Ini menjadikan Aceh sebagai wilayah percontohan yang secara hukum (Undang-Undang) dan secara teologis (Syariah) mewajibkan masyarakatnya membangun ekonomi yang adil, produktif, dan bebas dari riba, yang bertujuan mencapai kemakmuran yang sejati. Penerapan investasi syariah di Aceh sangat potensial untuk menjadi solusi menuju kemakmuran, karena ia tidak hanya menawarkan alternatif investasi yang etis dan adil (sesuai dengan ajaran Rasul), tetapi juga didukung oleh kekhususan regulasi yang jelas (undang-undang dan perda).

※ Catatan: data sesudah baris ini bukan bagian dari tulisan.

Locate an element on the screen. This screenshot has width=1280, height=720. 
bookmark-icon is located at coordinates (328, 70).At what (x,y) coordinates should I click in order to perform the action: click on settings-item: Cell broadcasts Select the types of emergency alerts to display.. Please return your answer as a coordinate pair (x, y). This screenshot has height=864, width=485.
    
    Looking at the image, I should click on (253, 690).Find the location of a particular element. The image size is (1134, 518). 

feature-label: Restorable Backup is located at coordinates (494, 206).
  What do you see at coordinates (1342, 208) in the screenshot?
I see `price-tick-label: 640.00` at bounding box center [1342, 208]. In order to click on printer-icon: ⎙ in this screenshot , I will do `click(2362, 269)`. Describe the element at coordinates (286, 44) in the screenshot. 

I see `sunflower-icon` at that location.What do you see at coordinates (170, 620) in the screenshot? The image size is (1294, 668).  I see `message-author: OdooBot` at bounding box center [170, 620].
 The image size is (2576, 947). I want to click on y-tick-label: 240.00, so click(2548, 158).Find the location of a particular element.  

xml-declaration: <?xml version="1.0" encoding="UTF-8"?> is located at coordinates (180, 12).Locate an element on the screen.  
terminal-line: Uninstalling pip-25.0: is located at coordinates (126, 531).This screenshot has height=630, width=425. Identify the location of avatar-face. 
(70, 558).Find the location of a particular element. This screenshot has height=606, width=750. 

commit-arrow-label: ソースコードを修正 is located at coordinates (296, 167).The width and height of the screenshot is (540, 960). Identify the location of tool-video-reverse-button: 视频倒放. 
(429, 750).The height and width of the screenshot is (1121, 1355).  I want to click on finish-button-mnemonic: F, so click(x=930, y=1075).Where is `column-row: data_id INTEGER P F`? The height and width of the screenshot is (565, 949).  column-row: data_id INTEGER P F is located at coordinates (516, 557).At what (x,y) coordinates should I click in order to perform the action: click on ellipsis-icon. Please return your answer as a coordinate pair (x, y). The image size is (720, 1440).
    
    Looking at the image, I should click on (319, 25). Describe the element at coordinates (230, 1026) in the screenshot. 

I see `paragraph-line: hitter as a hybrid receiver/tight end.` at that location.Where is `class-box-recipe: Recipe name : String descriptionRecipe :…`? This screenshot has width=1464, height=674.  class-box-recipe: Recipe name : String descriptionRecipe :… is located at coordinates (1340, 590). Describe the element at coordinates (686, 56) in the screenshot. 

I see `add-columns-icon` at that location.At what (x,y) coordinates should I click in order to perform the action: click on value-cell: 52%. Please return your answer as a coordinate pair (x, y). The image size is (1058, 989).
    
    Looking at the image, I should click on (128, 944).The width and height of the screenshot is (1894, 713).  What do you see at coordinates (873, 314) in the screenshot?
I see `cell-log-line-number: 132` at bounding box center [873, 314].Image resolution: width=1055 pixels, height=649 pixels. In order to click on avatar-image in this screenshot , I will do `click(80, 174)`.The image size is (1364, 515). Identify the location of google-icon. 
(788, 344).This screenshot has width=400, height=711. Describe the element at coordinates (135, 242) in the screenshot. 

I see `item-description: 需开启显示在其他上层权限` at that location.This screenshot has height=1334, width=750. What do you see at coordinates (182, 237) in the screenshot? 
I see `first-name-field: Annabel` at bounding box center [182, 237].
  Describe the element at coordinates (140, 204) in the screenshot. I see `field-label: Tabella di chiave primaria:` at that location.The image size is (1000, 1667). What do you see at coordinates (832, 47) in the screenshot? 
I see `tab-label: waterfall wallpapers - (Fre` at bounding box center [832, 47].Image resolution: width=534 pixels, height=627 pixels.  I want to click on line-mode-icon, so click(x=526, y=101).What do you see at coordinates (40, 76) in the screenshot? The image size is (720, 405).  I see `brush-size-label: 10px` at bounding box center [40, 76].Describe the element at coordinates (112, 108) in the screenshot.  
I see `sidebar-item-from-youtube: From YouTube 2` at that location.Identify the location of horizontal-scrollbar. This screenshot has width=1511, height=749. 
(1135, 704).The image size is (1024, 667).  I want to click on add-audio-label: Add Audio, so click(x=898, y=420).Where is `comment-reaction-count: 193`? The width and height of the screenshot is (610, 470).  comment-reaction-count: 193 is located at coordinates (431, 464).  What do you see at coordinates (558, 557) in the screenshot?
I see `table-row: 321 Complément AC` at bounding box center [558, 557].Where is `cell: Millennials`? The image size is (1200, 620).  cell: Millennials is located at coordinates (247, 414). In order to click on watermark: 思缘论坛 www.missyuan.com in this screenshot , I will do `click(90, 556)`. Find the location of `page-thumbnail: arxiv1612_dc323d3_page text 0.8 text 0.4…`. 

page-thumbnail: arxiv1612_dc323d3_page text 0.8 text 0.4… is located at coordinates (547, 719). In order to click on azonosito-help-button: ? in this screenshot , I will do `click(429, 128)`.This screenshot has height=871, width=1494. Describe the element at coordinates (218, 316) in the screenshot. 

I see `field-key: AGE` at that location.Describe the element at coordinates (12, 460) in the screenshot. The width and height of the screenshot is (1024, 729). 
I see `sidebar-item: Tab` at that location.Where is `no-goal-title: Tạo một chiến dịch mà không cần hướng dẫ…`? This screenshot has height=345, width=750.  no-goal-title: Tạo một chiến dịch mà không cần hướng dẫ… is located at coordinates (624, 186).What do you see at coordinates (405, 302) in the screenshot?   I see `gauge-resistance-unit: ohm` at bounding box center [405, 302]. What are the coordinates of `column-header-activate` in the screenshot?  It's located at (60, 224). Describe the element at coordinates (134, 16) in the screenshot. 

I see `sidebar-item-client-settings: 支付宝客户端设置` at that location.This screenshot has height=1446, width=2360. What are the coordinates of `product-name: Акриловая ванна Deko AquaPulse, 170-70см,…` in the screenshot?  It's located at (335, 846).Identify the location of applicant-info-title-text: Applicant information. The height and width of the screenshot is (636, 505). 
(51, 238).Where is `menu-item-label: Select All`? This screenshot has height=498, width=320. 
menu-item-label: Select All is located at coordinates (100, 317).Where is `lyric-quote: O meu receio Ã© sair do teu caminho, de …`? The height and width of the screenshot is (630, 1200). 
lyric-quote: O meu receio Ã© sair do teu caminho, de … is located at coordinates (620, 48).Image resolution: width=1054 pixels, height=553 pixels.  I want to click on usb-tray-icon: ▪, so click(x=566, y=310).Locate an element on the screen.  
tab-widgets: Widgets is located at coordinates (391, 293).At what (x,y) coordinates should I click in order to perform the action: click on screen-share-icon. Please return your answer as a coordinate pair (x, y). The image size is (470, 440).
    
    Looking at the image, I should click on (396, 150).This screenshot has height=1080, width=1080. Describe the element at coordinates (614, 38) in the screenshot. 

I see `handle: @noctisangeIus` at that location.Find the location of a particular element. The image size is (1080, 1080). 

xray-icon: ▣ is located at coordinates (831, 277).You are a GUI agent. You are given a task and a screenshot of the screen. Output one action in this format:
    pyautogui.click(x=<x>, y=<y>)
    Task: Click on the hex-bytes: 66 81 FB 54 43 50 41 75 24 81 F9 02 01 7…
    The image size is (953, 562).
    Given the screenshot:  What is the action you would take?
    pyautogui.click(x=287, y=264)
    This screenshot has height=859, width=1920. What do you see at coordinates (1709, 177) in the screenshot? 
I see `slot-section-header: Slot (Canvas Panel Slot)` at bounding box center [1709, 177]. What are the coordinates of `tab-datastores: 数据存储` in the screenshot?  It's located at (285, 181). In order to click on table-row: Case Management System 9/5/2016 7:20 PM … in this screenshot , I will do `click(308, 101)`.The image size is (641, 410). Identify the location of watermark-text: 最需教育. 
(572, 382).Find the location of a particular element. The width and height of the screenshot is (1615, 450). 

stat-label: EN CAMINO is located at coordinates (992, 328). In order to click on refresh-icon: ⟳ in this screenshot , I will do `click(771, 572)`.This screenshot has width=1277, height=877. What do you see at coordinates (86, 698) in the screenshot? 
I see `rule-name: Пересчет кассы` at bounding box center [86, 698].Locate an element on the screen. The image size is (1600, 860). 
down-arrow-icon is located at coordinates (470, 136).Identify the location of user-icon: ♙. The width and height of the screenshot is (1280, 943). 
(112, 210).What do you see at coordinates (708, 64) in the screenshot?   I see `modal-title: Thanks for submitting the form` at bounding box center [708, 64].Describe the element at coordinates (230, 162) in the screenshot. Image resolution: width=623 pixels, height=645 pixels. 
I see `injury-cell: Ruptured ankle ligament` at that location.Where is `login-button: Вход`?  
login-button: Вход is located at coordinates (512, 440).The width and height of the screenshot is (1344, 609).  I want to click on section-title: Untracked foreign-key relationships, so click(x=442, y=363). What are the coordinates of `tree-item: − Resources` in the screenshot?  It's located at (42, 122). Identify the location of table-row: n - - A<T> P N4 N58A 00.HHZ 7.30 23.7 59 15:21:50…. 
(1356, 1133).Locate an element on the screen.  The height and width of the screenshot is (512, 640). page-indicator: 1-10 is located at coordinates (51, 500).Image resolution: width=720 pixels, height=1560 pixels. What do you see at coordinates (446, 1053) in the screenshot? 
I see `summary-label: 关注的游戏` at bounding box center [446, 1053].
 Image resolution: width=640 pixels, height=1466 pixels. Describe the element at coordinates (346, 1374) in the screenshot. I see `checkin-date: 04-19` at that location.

Tantangan utamanya adalah memastikan implementasinya benar-benar sesuai dengan standar Syariah (kepatuhan/sertifikasi yang ketat) dan meningkatkan literasi keuangan syariah di kalangan masyarakat luas serta memperkuat infrastruktur pendukungnya agar mampu bersaing dan menarik investasi skala besar. Jika dijalankan dengan baik, investasi syariah bisa menjadi roda  penggerak ekonomi Aceh yang berlandaskan nilai-nilai luhur dan memberikan hasil yang berkelanjutan (barakah).

Tulisan ini merupakan hasil kolaborasi antara penulis dan Dewan Syariah Aceh (DSA) dalam rangka memperkuat literasi publik dan pengembangan pemikiran ekonomi syariah menuju Aceh yang bermartabat dan berkeadilan.